Autism. Autism is a disease whose neuropathology is incompletely
understood, but in some patients is associated with explosive behavioral
outbursts, and aggressive or self-injurious behaviors that may
be stereotypical. Risperidone has FDA approval for irritability associated
with autism in child and adolescent patients ages 5-16, with
common use for disruptive behavior problems in autism and other
forms of mental retardation. Initial risperidone daily doses are
0.25 mg for patients weighing < 20 kg, and 0.5 mg for others, with
a target dose of 0.5 mg/day in those < 20 kg weight, and 1.0 mg/day
for other patients, with a range 0.5-3.0 mg/day.

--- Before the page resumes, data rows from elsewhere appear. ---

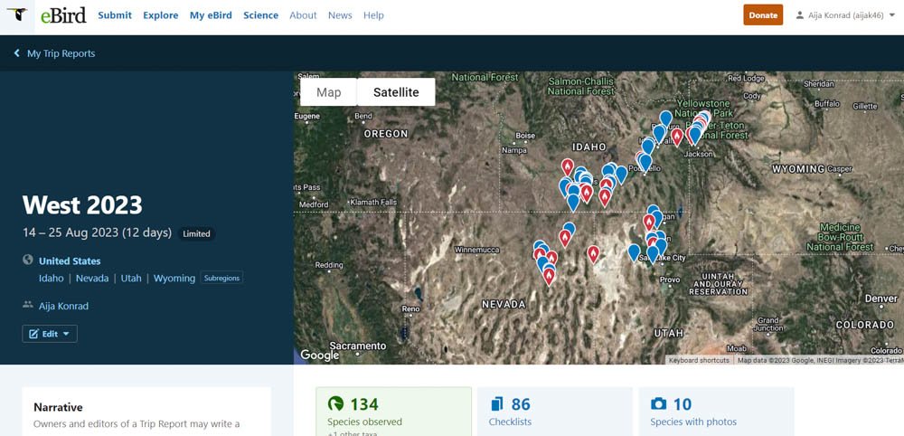
Task: Click the green species observed icon
Action: pyautogui.click(x=336, y=404)
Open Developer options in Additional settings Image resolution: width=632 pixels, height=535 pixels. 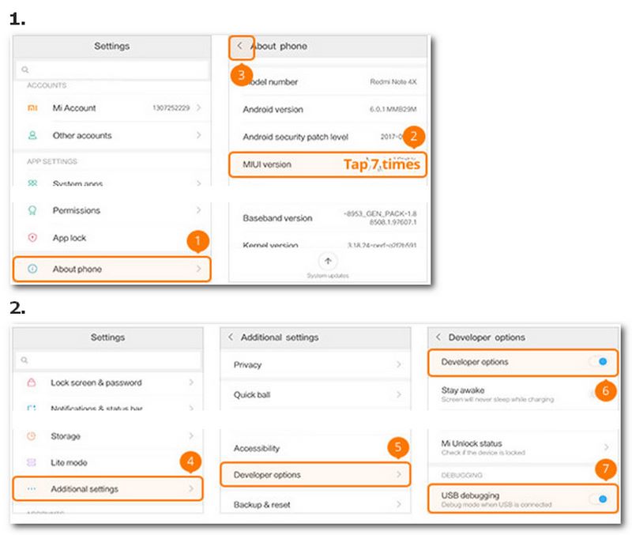(x=315, y=475)
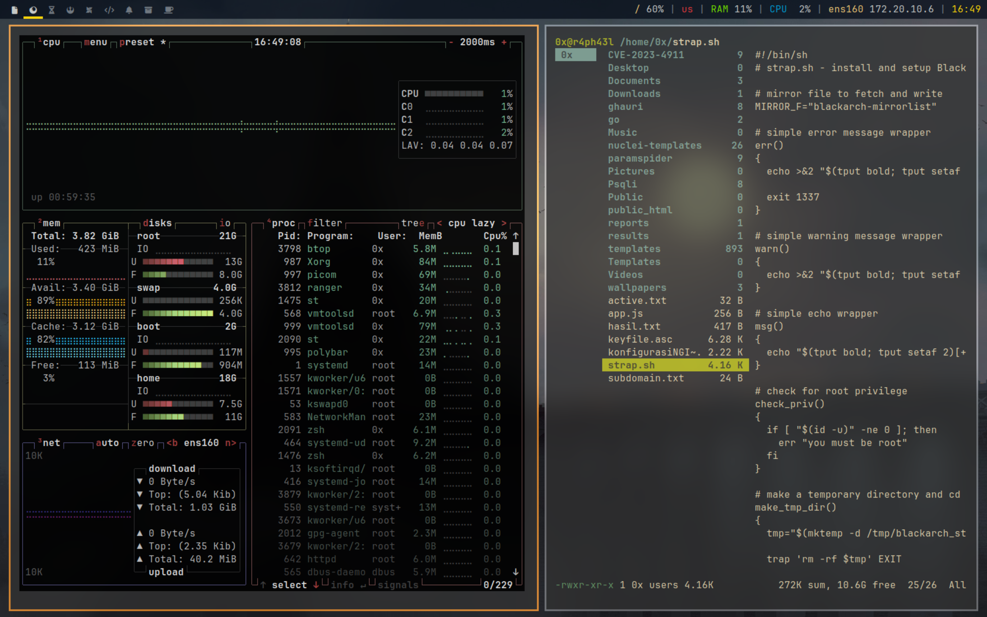Screen dimensions: 987x617
Task: Select the coffee cup workspace icon
Action: (168, 10)
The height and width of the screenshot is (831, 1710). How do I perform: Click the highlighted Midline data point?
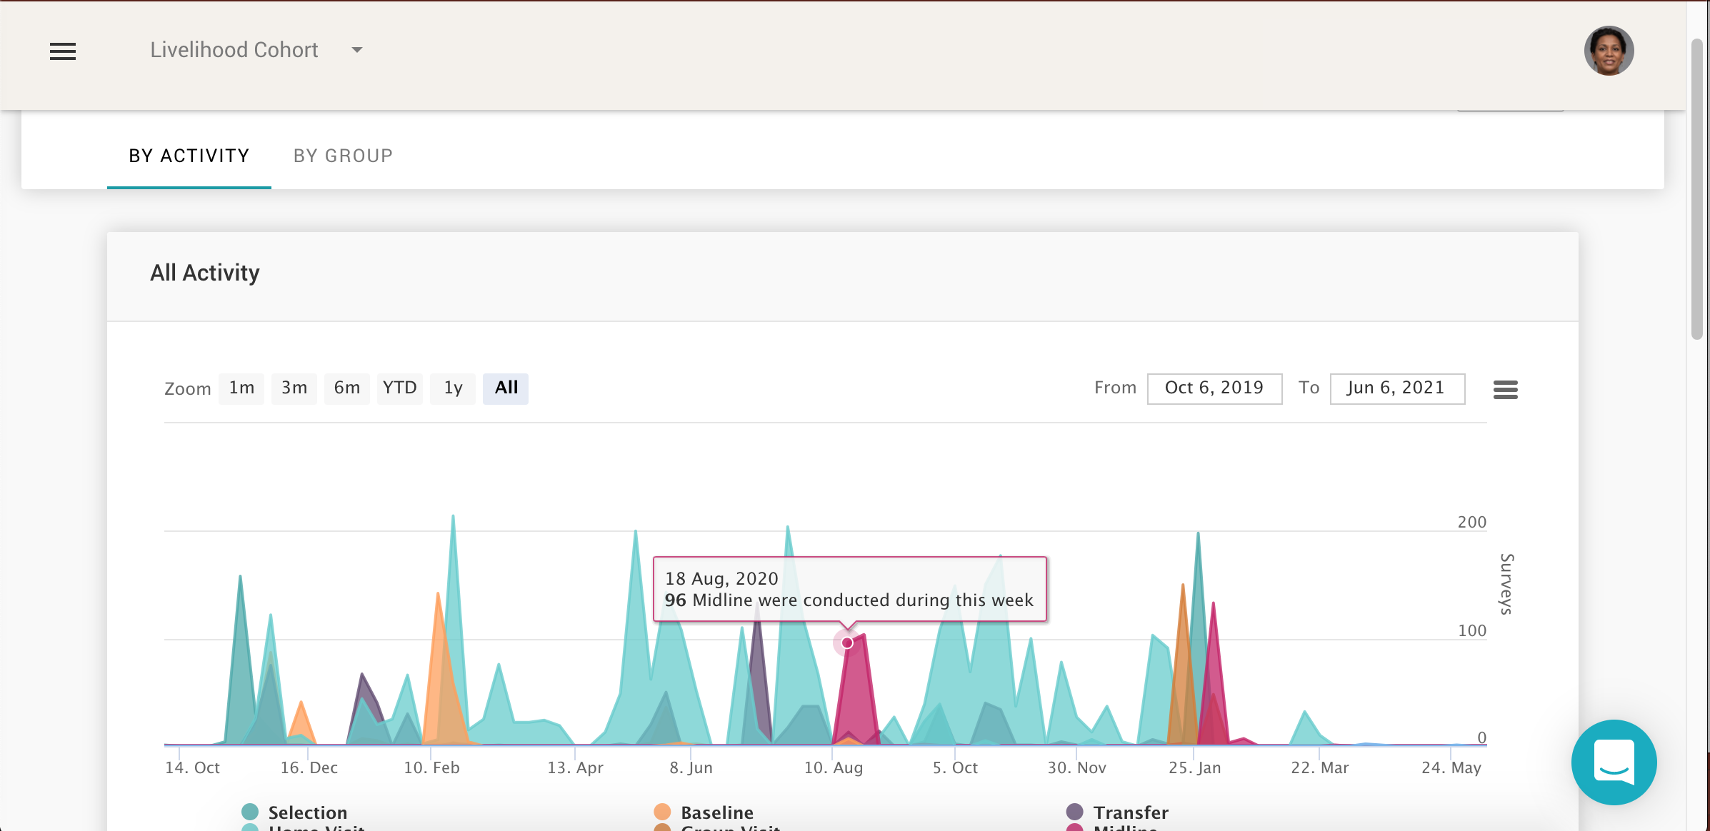pos(847,643)
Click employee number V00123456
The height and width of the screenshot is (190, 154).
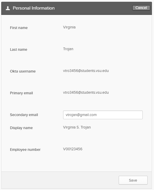[x=73, y=149]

Anti-emetic Use. Most antipsychotic drugs protect against the
nausea- and emesis-inducing effects of DA agonists such as apomorphine
that act at central DA receptors in the chemoreceptor trigger
zone of the medulla. Antipsychotic drugs are effective
antiemetics already at low doses. Drugs or other stimuli that cause
emesis by an action on the nodose ganglion, or locally on the GI
tract, are not antagonized by antipsychotic drugs, but potent piperazines
and butyrophenones are sometimes effective against nausea
caused by vestibular stimulation. The commonly used antiemetic
phenothiazines are weak DA antagonists (e.g., prochlorperazine)
without antipsychotic activity, but can be associated with EPS or
akathisia.
Adverse Effects and Drug Interactions
Adverse Effects Predicted by Monoamine
Receptor Affinities
Dopamine D 2
Receptor. With the exception of the D 2
partial
agonist aripiprazole (and the commercially unavailable
agent bifeprunox), all other antipsychotic agents
possess D 2
antagonist properties, the strength of which
determines the likelihood for EPS, akathisia, long-term
tardive dyskinesia risk, and hyperprolactinemia. The
manifestations of EPS are described in Table 16-4,
along with the usual treatment approach. Acute dystonic
reactions occur in the early hours and days of
treatment with highest risk among younger patients
(peak incidence ages 10-19), especially antipsychoticnaïve
individuals, in response to abrupt decreases in
nigrostriatal D 2
neurotransmission. The dystonia typically
involves head and neck muscles, the tongue, and
in its severest form, the oculogyric crisis, extraocular
muscles, and is very frightening to the patient.